Solo survival is always grueling and the hardships, both physical and psychological, become amplified when you are alone. Humans have survived this long because of culture. We are social animals, so a group would have a far better chance of surviving than the lone individual. For one thing, the more brainpower and braun, the better.
I've done both solo survival outings and group survival trips-where we went out as a small hunter-gatherer bands. These outings ranged up to a month and included very little modern gear. Psychologically, being in a group was far more pleasant and easier, thanks to daily group foraging trips and camaraderie around the evening campfire. We were able to gather more wild food as a group than I ever could have found alone. Simply from a caloric-expenditure perspective, a small group (6-8 people) of trained individuals, in a good environment and at the right time of year, will fare better than the solo survivor.
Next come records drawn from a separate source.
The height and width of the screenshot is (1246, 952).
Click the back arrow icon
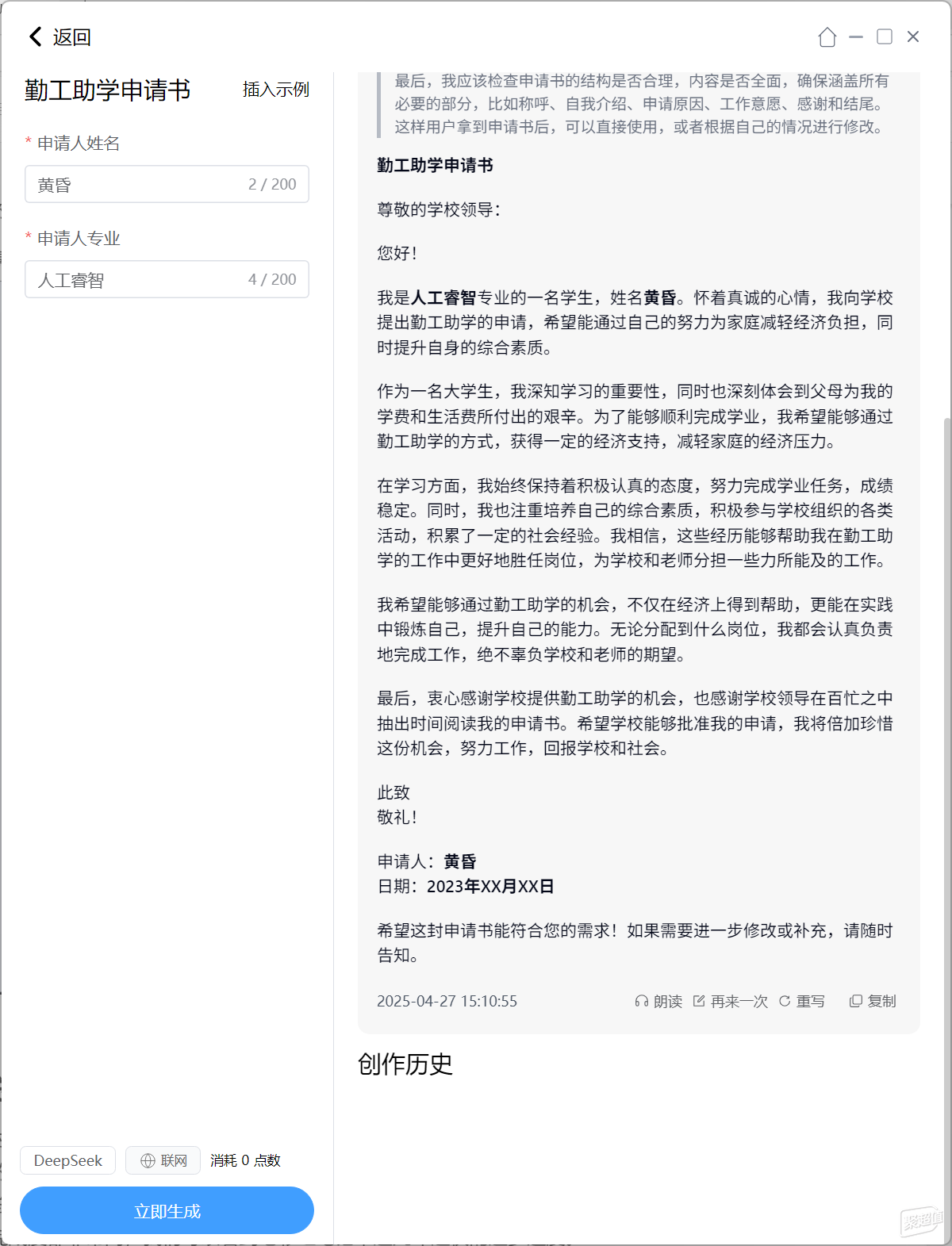[35, 36]
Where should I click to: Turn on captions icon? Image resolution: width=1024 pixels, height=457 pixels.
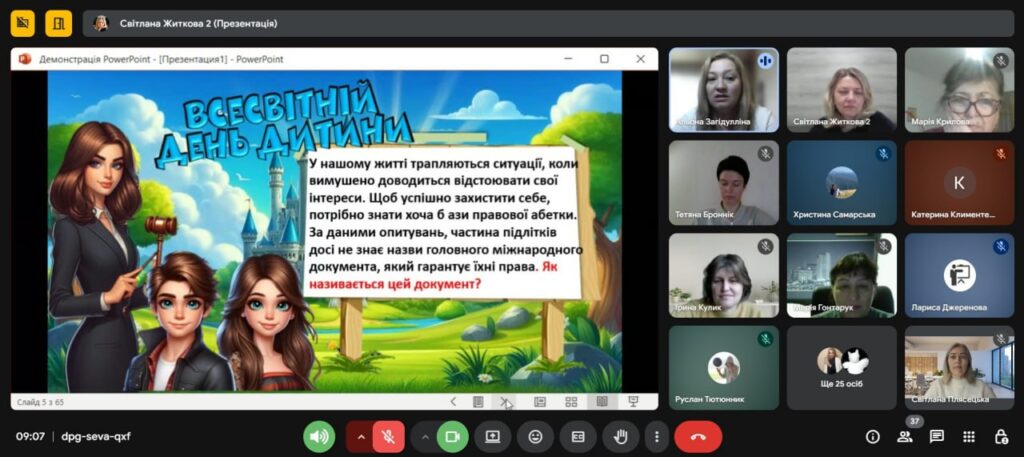(578, 436)
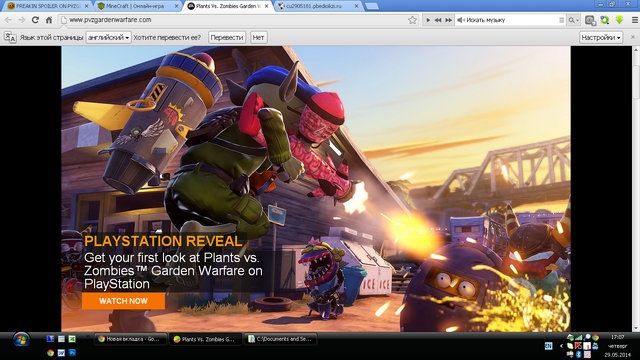This screenshot has height=360, width=640.
Task: Open the Bluetooth tray icon
Action: click(578, 354)
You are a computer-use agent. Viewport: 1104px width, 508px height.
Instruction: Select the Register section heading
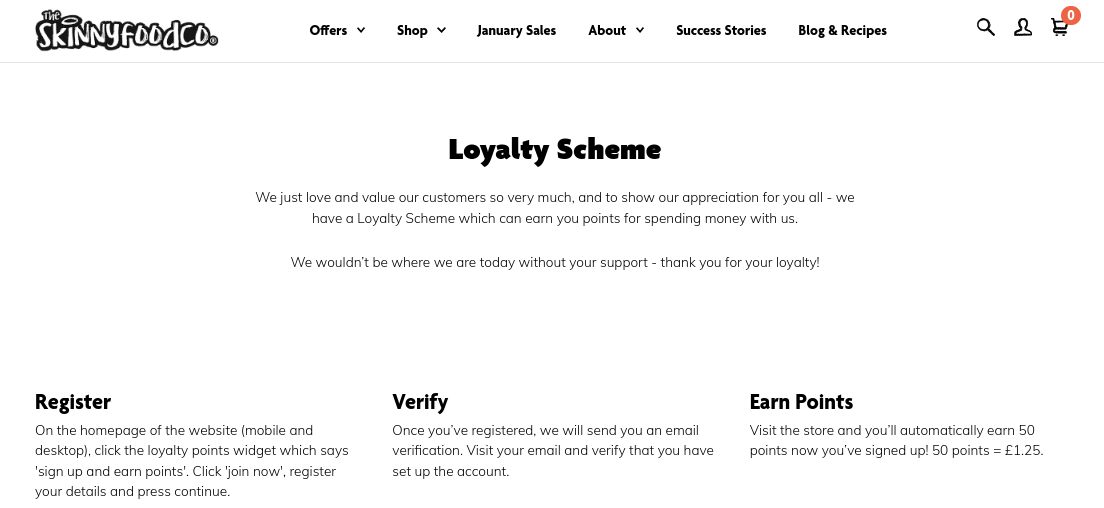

Yes, many, many people have survived solo. There are countless stories. But loneliness and despair heightened, in my opinion, when you are not able to commiserate with and receive support from others. Recall the Andes survivors. They were a group of young athletes who were already a team when they crashed. Their courage and will to live was fortified by their bonds and mutual support.
Culture is an incredible tool in our survival as a species, so don't vote anyone off your island. That is a bizarre modern concept- our ancestors knew better or we wouldn't be here today!
Your question also brings up the question of whether it is safer to hike with a friend than it is to hike alone. I hike with a friend whenever possible.